=== PROBLEM STATEMENT ===
Write the data below out in full, exactly as it stands.
########
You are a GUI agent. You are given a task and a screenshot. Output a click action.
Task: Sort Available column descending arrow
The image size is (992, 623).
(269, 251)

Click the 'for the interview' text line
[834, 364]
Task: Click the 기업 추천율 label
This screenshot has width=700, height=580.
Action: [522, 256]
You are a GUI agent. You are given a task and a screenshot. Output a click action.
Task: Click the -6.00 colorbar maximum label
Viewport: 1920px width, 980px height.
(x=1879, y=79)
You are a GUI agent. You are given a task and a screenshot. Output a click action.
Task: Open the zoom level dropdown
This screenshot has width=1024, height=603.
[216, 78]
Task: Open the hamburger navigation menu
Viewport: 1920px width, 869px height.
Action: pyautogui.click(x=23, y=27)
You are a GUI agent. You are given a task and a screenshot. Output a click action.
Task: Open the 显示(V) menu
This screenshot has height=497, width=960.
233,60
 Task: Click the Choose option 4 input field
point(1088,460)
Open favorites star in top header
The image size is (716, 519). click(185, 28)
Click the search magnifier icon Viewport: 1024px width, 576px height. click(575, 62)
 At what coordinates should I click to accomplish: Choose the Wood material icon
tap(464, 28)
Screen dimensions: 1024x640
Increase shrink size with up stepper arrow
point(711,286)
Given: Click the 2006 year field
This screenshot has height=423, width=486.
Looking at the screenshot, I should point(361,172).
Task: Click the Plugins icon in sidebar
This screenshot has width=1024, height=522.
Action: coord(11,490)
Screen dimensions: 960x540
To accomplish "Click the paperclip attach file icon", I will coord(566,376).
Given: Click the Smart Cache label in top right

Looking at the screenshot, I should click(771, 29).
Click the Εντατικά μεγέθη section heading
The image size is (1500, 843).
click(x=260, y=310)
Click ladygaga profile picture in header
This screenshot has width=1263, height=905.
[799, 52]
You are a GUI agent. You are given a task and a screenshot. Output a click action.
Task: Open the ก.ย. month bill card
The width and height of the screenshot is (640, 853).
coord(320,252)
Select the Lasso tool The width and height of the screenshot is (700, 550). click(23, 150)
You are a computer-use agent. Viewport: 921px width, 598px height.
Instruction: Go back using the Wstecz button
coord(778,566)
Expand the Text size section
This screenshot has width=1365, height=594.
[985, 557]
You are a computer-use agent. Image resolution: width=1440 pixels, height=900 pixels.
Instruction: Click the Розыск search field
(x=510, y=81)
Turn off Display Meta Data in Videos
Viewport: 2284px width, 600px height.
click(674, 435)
########
=== EXERCISE SOLUTION ===
You are a GUI agent. You are given a task and a screenshot. Output a click action.
Task: Sort Available column descending arrow
The image size is (992, 623).
(269, 251)

Click the 'for the interview' text line
[834, 364]
Task: Click the 기업 추천율 label
This screenshot has width=700, height=580.
Action: [522, 256]
You are a GUI agent. You are given a task and a screenshot. Output a click action.
Task: Click the -6.00 colorbar maximum label
Viewport: 1920px width, 980px height.
(x=1879, y=79)
You are a GUI agent. You are given a task and a screenshot. Output a click action.
Task: Open the zoom level dropdown
This screenshot has width=1024, height=603.
[216, 78]
Task: Open the hamburger navigation menu
Viewport: 1920px width, 869px height.
Action: pyautogui.click(x=23, y=27)
You are a GUI agent. You are given a task and a screenshot. Output a click action.
Task: Open the 显示(V) menu
This screenshot has height=497, width=960.
233,60
 Task: Click the Choose option 4 input field
point(1088,460)
Open favorites star in top header
The image size is (716, 519). click(185, 28)
Click the search magnifier icon Viewport: 1024px width, 576px height. click(575, 62)
 At what coordinates should I click to accomplish: Choose the Wood material icon
tap(464, 28)
Screen dimensions: 1024x640
Increase shrink size with up stepper arrow
point(711,286)
Given: Click the 2006 year field
This screenshot has height=423, width=486.
Looking at the screenshot, I should point(361,172).
Task: Click the Plugins icon in sidebar
This screenshot has width=1024, height=522.
Action: coord(11,490)
Screen dimensions: 960x540
To accomplish "Click the paperclip attach file icon", I will coord(566,376).
Given: Click the Smart Cache label in top right

Looking at the screenshot, I should click(771, 29).
Click the Εντατικά μεγέθη section heading
The image size is (1500, 843).
click(x=260, y=310)
Click ladygaga profile picture in header
This screenshot has width=1263, height=905.
[799, 52]
You are a GUI agent. You are given a task and a screenshot. Output a click action.
Task: Open the ก.ย. month bill card
The width and height of the screenshot is (640, 853).
coord(320,252)
Select the Lasso tool The width and height of the screenshot is (700, 550). click(23, 150)
You are a computer-use agent. Viewport: 921px width, 598px height.
Instruction: Go back using the Wstecz button
coord(778,566)
Expand the Text size section
This screenshot has width=1365, height=594.
[985, 557]
You are a computer-use agent. Image resolution: width=1440 pixels, height=900 pixels.
Instruction: Click the Розыск search field
(x=510, y=81)
Turn off Display Meta Data in Videos
Viewport: 2284px width, 600px height.
click(674, 435)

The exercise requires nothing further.